全骨髓贴壁法分离培养大鼠骨髓间充质干细胞及其诱导分化

背景：骨髓中的间充质干细胞含量极少，每1×104~1×105个单核细胞中约有1个骨髓间充质干细胞，需要在体外分离、纯化、扩增后才能满足体内移植要求。 目的：观察体外分离培养的骨髓间充质干细胞生物学特性及多向分化潜能。 设计、时间及地点：细胞学体外观察，于2007-10/2008-12在福建医科大学附属协和医院泌尿外科研究室完成。 材料：清洁级雄性近交系SD大鼠30只，由上海斯莱克实验动物有限公司提供。 方法：通过全骨髓贴壁法体外分离培养大鼠骨髓间充质干细胞，待细胞融合至80%~90%胰蛋白酶消化传代。取传至第3代细胞，分别向成骨、成脂方向诱导分化。 主要观察指标：倒置相差显微镜下观察细胞形态，流式细胞仪检测其表面标记，茜素红染色检测其成骨能力，油红O染色检测其成脂能力。 结果：原代及传代的骨髓间充质干细胞均呈长梭形成纤维细胞样，连续传代10代以上，细胞始终保持旺盛的生长及扩增能力。第3代骨髓间充质干细胞CD90，CD44，CD106均呈阳性表达，而CD34，CD45，CD11b呈阴性。成骨诱导21 d后，可见大量橘红色矿化结节形成。成脂诱导2周后，可见细胞的胞浆内出现大量红染脂滴。 结论：全骨髓贴壁培养法可大量分离纯化、扩增骨髓间充质干细胞，所获细胞具有间充质干细胞的一般生物学特性，经诱导培养后具有多向分化潜能。

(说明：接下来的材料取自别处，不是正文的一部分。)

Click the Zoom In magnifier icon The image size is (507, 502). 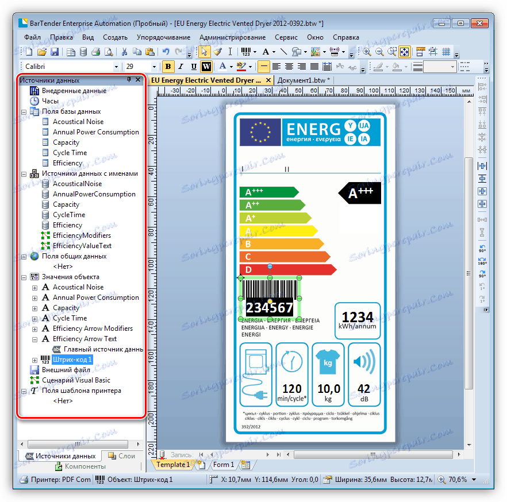pos(366,52)
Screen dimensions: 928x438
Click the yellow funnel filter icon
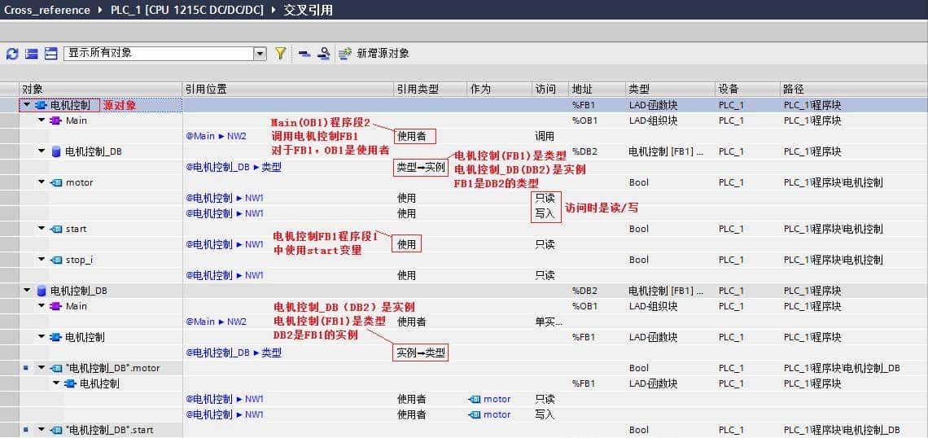coord(281,54)
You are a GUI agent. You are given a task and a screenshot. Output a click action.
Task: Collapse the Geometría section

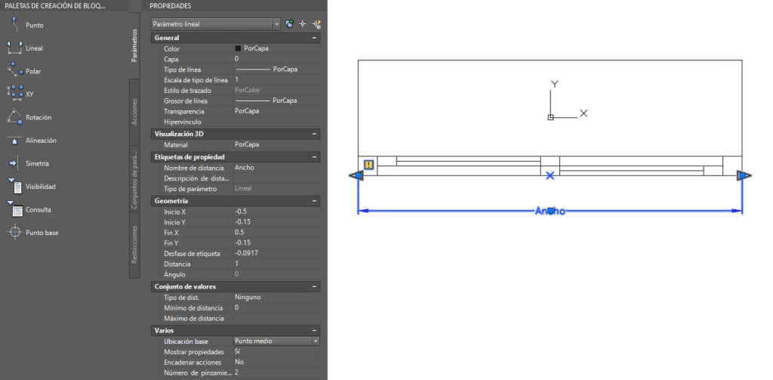[x=314, y=202]
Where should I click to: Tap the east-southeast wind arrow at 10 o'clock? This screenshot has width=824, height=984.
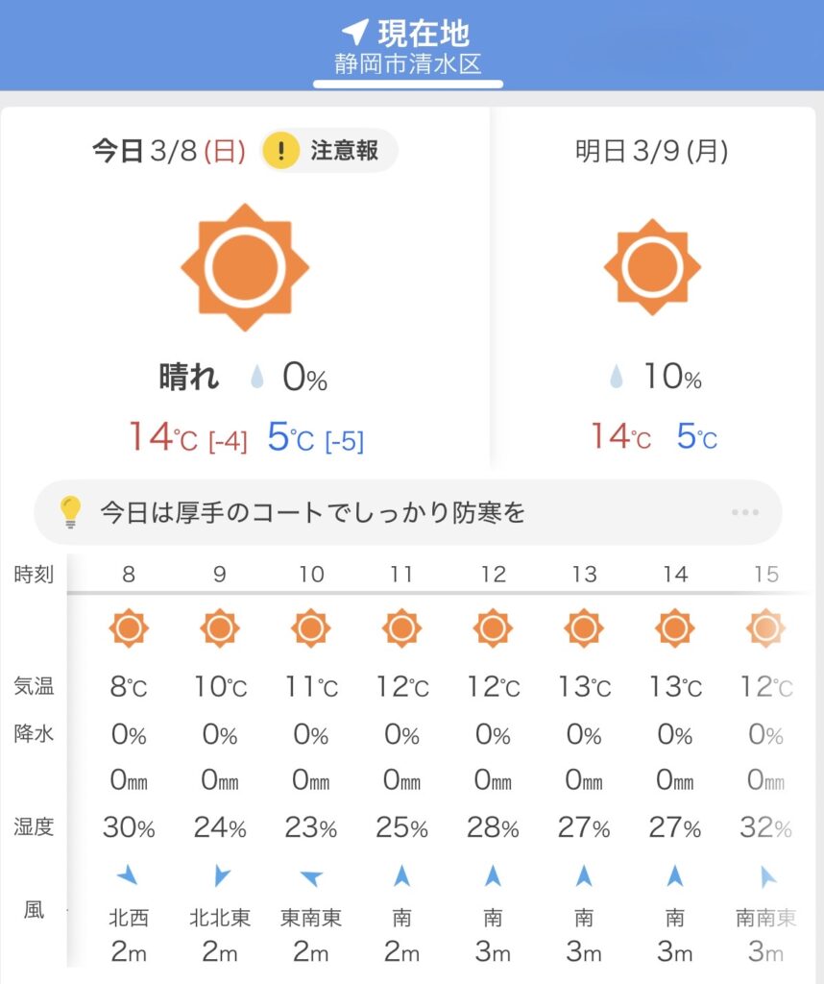pos(310,875)
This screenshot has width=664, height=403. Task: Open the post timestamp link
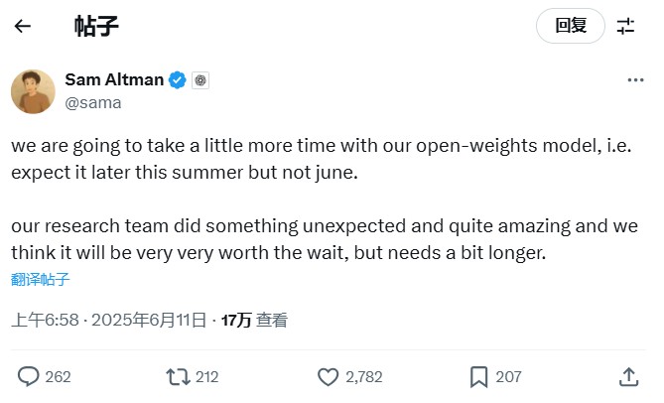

Isolation, culture and multi-directional differentiation of rat bone marrow mesenchymal stem cells by using the whole bone marrow adherence method

BACKGROUND: There is few mesenchymal stem cells (MSCs) in the bone marrow, about one BMSC in 1×104-1×105 monocytes. Following in vitro isolation, purification and amplification, it is satisfactory for in vivo requirement. OBJECTIVE: To observe biological characteristics and potentiality of multi-directional differentiation of BMSCs in vitro. DESIGN, TIME AND SETTING: The cytological in vitro study was performed at the Institute of Urinary Surgery, Union Hospital Affiliated to Fujian Medical University from October 2007 to December 2008. MATERIALS: A total of 30 clean male Sprague Dawley rats of inbreeding line were supplied by Silaike, Shanghai, China. METHODS: BMSCs from rats were isolated and cultured in vitro by using the whole bone marrow adherence method. When 80%-90% confluency, BMSCs were digested by trypsin. At the third passage, BMSCs were induced to differentiate into osteoblasts and adipocytes. MAIN OUTCOME MEASURES: Cell morphology was observed under the inverted phase contrast microscope. BMSCs surface markers were detected using flow cytometry. Osteogenic ability was examined by alizarin red staining. Adipogenic ability was measured by Oil red O staining. RESULTS: The primary cells and the passage cells were mostly fusiform in shape, to be similar to fibroblasts. Cell still kept a high potential of growth and amplification following over 10 subcultures. At the third passage, BMSCs were positive for CD44, CD90, CD106, but negative for CD34, CD45, CD11b. Following 21 days of osteogenic induction, cell alizarin red staining showed that alizarin red was positive in osteoblasts. Following 2 weeks of adipogenic induction, oil red O staining showed that red lipid droplet existed in adipocytes. CONCLUSION: Whole bone marrow adherence method can isolate, purify and amplify BMSCs in vitro. The obtained cells have general biological characteristics of MSCs, and also have potentiality of multi-directional differentiation.